THE GUISES OF MENTAL PROBLEMS
MENTAL AND emotional problems
can have obvious enough manifestations-in an individual's behavior, feelings,
outlook on life. The tense and anxious person or the depressed and apathetic
person may wear his inner state, so to speak, "on his sleeve." But an
anxiety or depressive state, whether or not obvious to others, may take a
physical as well as emotional toll.
And sometimes, in fact often, the physical
problems may loom so large to the sufferer that he may consider them his whole
burden and tend to dismiss his emotional state, not even mentioning the latter
when he consults a physician. This can make it difficult for the physician to
help. If you understand well the many guises that emotional disturbances can
take, you will be better able to obtain help if any develop, and you may be
better able to prevent their development.
ANXIETY
This is often called the age of anxiety. Tranquilizers are
in common use. Each day physicians see many patients with physical problems
either triggered or made worse by anxieties. The human body, when faced with a
threat, usually reacts in one of two ways: it prepares to remove the threat or
escape from it.
This is the basis of the familiar "fight or flight"

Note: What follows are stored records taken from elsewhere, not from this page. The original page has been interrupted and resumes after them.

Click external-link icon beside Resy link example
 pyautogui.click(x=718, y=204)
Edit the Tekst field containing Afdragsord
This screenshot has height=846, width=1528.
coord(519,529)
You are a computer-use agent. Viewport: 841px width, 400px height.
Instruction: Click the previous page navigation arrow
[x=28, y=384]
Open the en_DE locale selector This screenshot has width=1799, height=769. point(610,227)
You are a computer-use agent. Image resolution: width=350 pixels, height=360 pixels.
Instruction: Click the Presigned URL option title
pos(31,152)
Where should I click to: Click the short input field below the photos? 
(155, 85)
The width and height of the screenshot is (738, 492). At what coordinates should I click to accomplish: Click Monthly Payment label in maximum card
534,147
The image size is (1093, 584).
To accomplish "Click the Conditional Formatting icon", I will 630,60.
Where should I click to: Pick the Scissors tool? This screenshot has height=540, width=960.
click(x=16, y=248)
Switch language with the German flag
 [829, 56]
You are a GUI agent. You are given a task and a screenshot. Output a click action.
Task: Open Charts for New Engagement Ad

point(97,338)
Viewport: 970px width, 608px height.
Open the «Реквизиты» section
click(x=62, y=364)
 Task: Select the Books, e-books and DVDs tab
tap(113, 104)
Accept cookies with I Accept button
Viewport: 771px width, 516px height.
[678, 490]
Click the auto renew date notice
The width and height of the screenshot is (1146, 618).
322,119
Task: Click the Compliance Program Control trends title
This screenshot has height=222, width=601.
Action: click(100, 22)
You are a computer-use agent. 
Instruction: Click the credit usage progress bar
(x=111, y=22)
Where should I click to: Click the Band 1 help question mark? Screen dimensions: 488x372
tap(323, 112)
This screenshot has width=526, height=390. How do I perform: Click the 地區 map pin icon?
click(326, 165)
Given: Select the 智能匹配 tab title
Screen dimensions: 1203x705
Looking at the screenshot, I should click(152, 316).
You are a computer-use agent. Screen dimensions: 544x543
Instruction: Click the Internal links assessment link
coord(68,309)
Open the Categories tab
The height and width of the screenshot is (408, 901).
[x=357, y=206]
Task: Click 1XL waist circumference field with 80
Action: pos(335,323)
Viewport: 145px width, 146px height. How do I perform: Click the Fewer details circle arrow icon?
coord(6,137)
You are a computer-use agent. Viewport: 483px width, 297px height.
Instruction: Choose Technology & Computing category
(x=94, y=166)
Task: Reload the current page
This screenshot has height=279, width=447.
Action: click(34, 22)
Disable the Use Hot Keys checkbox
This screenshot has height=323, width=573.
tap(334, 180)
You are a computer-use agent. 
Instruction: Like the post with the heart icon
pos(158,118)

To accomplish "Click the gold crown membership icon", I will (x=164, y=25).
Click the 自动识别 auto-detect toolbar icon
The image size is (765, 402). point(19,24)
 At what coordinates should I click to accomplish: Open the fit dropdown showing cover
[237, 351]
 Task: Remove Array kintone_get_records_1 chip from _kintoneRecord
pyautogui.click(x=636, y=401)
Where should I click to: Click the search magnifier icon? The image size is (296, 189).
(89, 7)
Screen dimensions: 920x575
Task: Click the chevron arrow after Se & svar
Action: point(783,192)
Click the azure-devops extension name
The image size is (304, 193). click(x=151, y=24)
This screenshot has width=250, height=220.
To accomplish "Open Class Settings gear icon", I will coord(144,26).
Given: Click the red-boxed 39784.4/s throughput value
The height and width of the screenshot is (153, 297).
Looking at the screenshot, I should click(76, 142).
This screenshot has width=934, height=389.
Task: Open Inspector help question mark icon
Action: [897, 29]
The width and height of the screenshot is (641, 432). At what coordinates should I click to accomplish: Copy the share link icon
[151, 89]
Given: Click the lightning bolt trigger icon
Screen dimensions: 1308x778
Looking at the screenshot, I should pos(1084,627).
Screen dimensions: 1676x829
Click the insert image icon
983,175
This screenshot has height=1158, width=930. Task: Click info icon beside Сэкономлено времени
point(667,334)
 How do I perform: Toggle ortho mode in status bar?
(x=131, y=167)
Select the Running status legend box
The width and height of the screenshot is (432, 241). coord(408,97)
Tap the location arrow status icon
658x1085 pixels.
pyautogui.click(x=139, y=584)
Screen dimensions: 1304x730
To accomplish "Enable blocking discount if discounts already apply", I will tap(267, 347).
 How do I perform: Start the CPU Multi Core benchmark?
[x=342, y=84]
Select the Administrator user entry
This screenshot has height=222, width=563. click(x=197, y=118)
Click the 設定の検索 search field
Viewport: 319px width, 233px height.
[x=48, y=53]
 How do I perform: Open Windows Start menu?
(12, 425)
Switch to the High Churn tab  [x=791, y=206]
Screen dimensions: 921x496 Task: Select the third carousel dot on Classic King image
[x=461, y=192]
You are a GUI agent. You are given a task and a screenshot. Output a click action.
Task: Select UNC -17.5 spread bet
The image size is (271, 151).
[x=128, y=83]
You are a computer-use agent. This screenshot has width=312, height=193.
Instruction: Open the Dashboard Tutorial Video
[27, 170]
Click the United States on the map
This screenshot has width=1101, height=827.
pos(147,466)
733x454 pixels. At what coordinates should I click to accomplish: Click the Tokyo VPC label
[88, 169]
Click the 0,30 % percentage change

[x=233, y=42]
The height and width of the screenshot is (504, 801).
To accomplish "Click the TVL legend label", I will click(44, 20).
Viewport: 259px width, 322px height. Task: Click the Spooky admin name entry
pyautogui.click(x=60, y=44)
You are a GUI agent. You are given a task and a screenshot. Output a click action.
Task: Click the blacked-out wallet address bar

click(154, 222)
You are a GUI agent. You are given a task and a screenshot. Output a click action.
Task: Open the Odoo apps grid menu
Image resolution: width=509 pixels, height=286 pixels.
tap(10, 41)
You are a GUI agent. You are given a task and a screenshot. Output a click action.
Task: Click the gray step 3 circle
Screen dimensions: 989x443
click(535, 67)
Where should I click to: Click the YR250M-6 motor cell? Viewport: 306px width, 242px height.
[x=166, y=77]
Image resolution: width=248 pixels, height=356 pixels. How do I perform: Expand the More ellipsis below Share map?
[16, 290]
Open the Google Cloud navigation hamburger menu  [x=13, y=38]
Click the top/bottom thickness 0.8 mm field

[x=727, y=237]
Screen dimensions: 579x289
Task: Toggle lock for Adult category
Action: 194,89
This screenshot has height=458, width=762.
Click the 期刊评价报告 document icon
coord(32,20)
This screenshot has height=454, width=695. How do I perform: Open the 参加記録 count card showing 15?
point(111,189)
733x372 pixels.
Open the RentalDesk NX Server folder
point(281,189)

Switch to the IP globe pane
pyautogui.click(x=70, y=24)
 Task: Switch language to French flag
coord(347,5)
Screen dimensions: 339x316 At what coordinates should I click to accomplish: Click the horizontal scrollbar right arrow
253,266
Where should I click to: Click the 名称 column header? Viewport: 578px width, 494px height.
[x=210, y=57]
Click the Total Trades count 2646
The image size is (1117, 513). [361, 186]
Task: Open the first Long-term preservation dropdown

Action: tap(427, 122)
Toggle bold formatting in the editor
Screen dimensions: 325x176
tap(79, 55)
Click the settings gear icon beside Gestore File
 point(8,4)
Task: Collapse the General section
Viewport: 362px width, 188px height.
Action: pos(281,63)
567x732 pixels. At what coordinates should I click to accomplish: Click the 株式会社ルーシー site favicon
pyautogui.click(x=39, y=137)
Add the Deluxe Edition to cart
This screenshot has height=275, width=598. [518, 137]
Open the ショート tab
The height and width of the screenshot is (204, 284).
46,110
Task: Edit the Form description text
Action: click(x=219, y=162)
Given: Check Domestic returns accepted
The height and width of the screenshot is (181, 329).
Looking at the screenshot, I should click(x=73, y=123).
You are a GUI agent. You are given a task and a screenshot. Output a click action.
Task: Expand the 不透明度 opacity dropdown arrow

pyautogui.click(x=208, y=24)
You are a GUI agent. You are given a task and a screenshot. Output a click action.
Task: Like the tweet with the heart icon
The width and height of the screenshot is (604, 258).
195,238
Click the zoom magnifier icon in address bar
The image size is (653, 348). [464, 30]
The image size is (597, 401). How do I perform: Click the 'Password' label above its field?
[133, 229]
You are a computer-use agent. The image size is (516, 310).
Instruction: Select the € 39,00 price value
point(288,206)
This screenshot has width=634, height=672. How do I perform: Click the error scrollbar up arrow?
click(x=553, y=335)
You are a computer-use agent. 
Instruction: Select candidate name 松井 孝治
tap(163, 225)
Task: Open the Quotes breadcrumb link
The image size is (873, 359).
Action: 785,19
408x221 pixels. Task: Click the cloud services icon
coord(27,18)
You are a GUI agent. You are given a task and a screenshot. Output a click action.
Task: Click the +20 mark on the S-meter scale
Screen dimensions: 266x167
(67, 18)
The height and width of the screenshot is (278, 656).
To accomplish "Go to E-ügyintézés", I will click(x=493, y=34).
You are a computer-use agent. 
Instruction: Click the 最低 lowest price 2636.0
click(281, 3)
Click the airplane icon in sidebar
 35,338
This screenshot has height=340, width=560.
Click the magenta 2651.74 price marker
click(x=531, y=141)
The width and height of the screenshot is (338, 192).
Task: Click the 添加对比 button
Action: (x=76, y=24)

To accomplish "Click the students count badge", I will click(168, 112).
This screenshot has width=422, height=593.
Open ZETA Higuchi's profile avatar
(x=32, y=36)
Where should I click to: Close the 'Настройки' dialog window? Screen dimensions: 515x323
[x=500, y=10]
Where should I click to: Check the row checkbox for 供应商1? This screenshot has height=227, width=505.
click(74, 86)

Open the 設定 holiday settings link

concept of adjustment. When there is a failure of adjustment, when the body
does not react one way or the other, when there is internal conflict, there is
anxiety. Anxiety is not the same as fear. Fear stems from recognition of a
specific danger, but anxiety tends to be unspecific-a condition of heightened
tension and apprehension that often cannot be pinned down.
While fear and
anxiety both signal that the security of the individual is threatened, the
danger signaled by anxiety is not necessarily concrete and objective. Both fear
and anxiety set protective body processes in motion. When you experience a
fear, adrenal gland and other changes take place, organizing the body to meet
the fear-provoking threat.
The emotion of fear is no mistake of nature: it can
aid survival. Recently, for example, when a plane by accident dropped a live
200- pound bomb on an aircraft carrier deck, a sailor rushed over, lugged it to
the side and threw it overboard, saving his own and many other lives. Next day,
when challenged, he could not budge a similar but safely de- fused bomb. There
have been many instances of mothers who, in behalf of threatened children,
accomplished seemingly impossible feats of strength.